Perhaps not the easiest of recipes to make while a one-year old tugs at your apron strings, literally, but worth the hassle for sure.

It is fresh, light and delicious. Perfect for summer.

Ingredients 

1/2 cup unsalted butter, at room temp.

 lemon zest from one large lemon, or 2 tsp.

 generous 3/4 cup sugar, and 1 tbsp. to sprinkle on top of cake

1 egg at room temp.

1 tsp. vanilla

2 cups of flour- set aside 1/4 cup of this to toss with blueberries

2 tsp. baking powder

1 tsp. kosher salt

2 cups fresh blueberries

*1/2 buttermilk

*to make homemade buttermilk, you simply squeeze some juice from 1/2 of the lemon you just zested into a cup. Add 1/2 cup of milk to the lemon juice and let it sit for about 2-3 minutes before adding to batter.

Blueberry cake ingrediants

Instructions

1. Preheat over to 350 degrees Fahrenheit. Cream butter, lemon zest and sugar until fluffy. Add the egg and vanilla and beat until combined.

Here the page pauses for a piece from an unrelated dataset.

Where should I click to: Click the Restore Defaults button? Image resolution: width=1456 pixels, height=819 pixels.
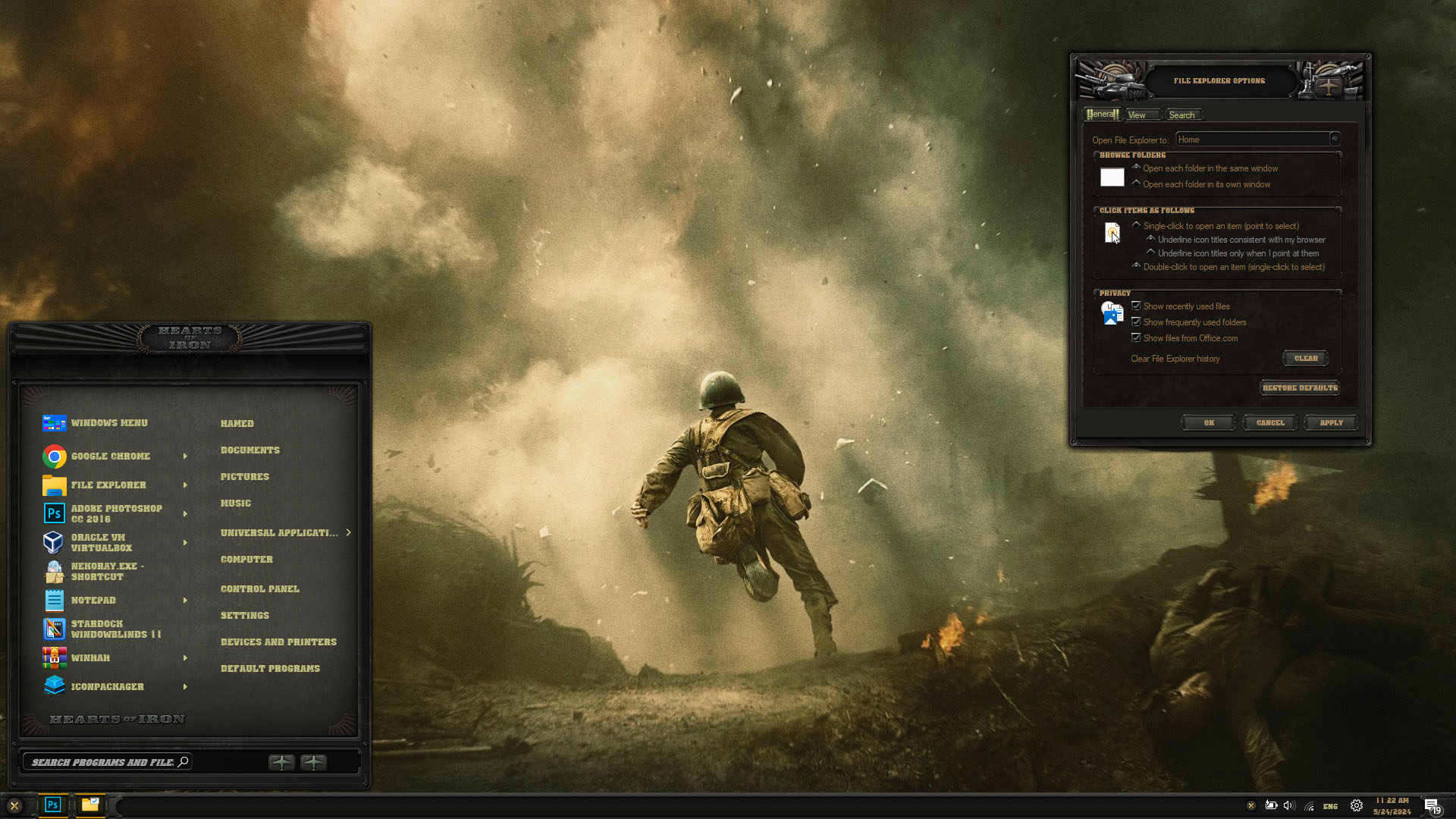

2. Toss the blueberries with 1/4 cup flour and set aside. Get your buttermilk going now if you intend on making it yourself.

3. Whisk together with flour, baking powder and salt. Grease a 9-inch baking dish with butter or coat with non-stick spray.

4. Add the dry ingredients and the buttermilk a little at a time to the batter. Alternating between the dry ingredients and the buttermilk.

5. Fold in blueberries and add to dish. Bake for 35-45 minutes. My oven is closer to 45 minutes.

Enjoy!

I should note that if you add a full cup of buttermilk you get more of breakfast tart. I tried it out last time I made it and I like that variation of the recipe as well.